Pour Twitter, perdre Jones alors qu’elle jouait dans un film à succès de Ghostbusters menaçait de dégrader davantage son activité. Cela pourrait retourner l’opinion publique contre l’entreprise encore plus, et certains annonceurs avec elle. Si Twitter ne faisait rien, il risquait également de provoquer la colère de toute l’industrie du divertissement. « Il est très rare que des célébrités s’engagent dans ce genre de conversations directement avec les dirigeants de Twitter », m’a dit un ancien employé de Twitter ayant connaissance des discussions de haut niveau. L’individu a demandé à rester anonyme en raison d’accords de confidentialité. « De très grandes agences comme CAA ou WME disent que nous allons dire à tous nos employés de ne plus faire quoi que ce soit sur Twitter, de transférer toutes leurs activités sur Instagram, si vous ne prenez pas de mesures ».

Après l’épisode Jones, Twitter a effectivement mis fin à son approche de non-intervention.
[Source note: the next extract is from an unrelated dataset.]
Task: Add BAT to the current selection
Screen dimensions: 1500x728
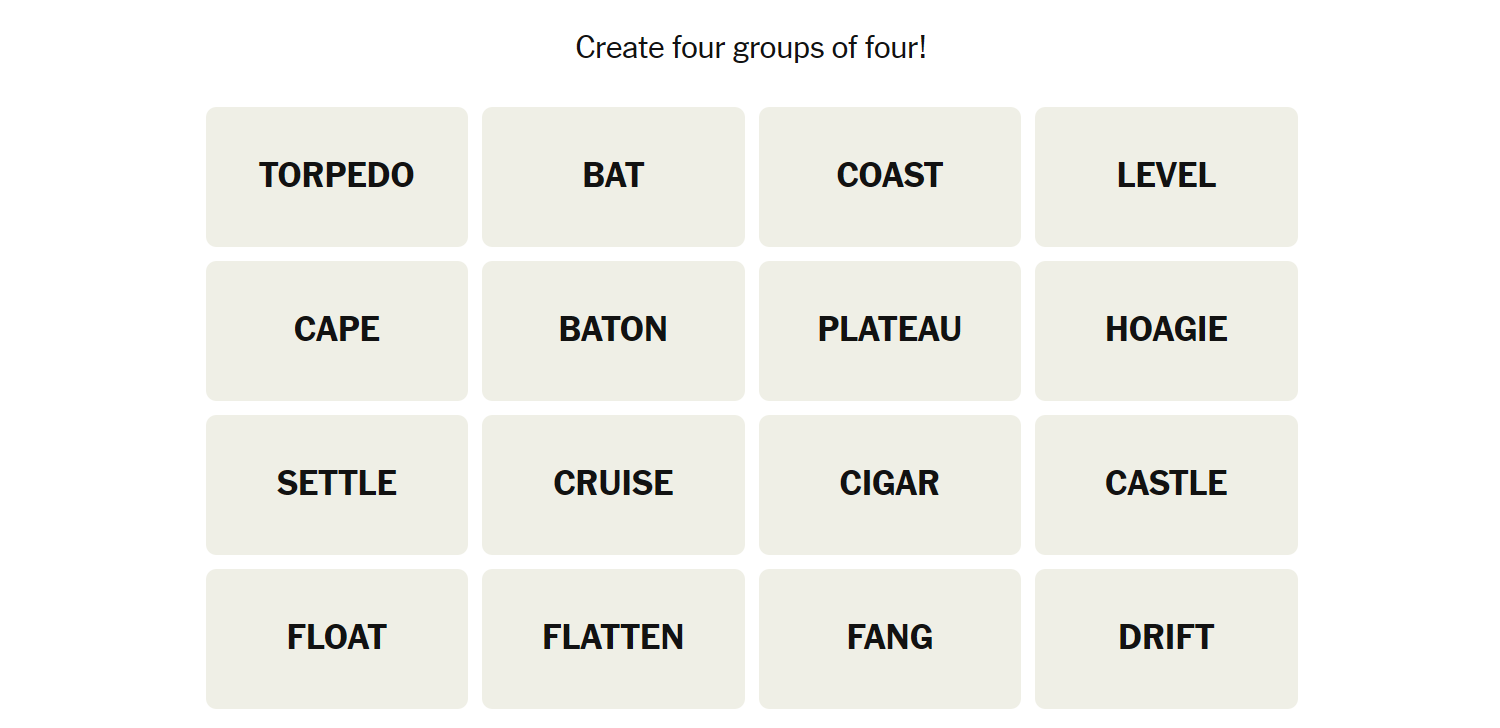Action: [613, 176]
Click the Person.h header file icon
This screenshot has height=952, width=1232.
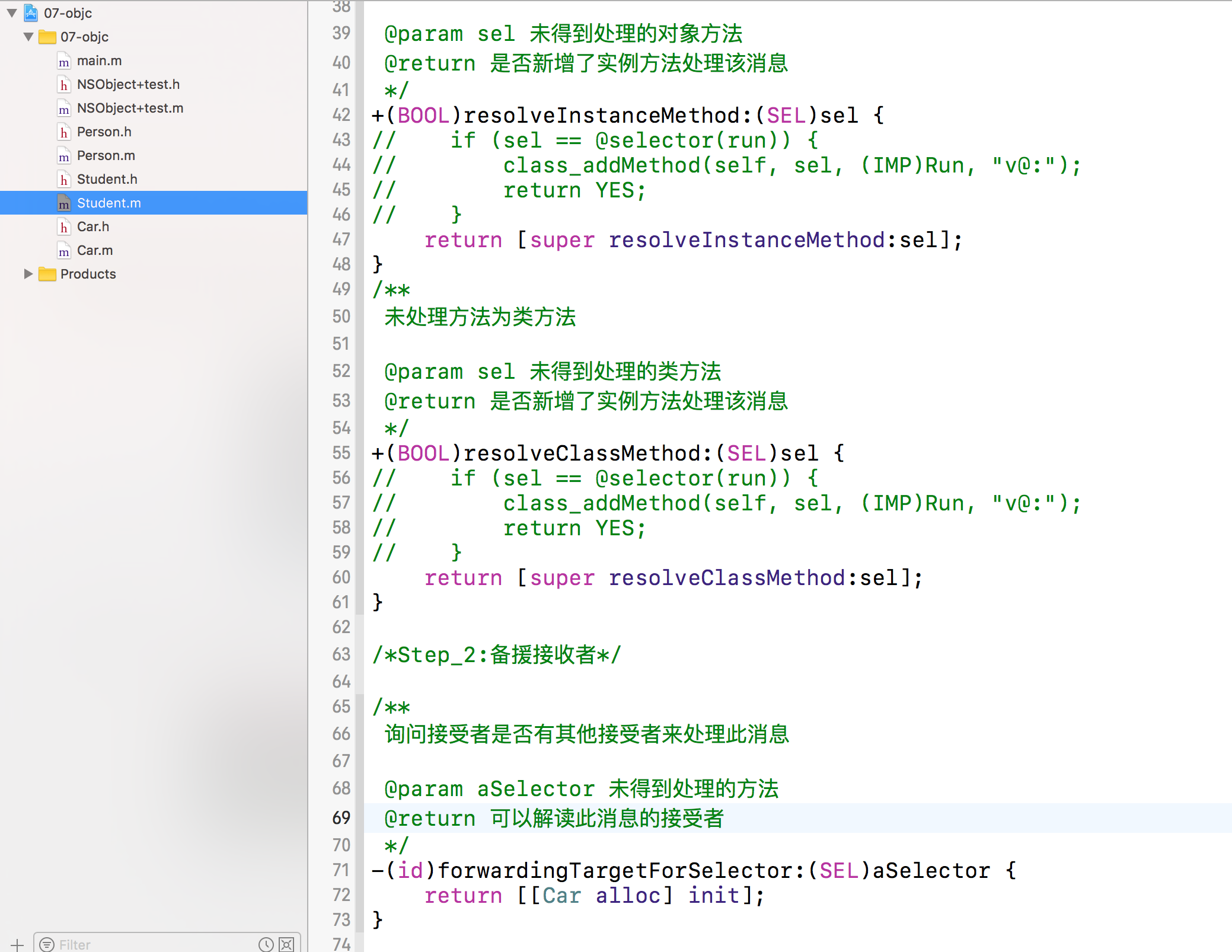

Il a interdit Milo Yiannopoulos, le troll qu’il considérait comme le chef de file du harcèlement. et Dorsey a commencé à dire que la lutte contre la haine était sa priorité absolue.

Twitter a pris position sur le harcèlement dans le contexte des élections de 2016. Puis, après l’annonce de la campagne russe de lutte contre les élections, Twitter, Facebook et YouTube ont commencé à supprimer les messages qui menaçaient l’intégrité des élections, en ajoutant un nouveau type de contenu qu’ils modéraient avec enthousiasme, ainsi que du harcèlement ciblé.

Au moment où la Covid a frappé, la réticence des grandes plateformes à retirer et étiqueter les messages s’était largement évaporée. Et lorsque l’ampleur du fléau est devenue évidente, ils ont mis en place des politiques volontaristes. Facebook a interdit les messages qui contredisaient les directives de l’OMS. Twitter et YouTube ont agi de la même manière.

La semaine dernière, Twitter et Facebook ont tous deux suspendu le compte de Donald Trump après qu’une foule qu’il avait envoyée pour empêcher le Congrès de certifier que l’élection avait violé le Capitole et perturbé le dépouillement. Lorsque ces sociétés ont interdit Trump – en invoquant sa capacité à inspirer plus de violence – il ne s’agissait pas d’un événement ponctuel, mais d’un élément d’un continuum remontant à plusieurs années. L’époque où « nous ne sommes qu’une plateforme » était révolue.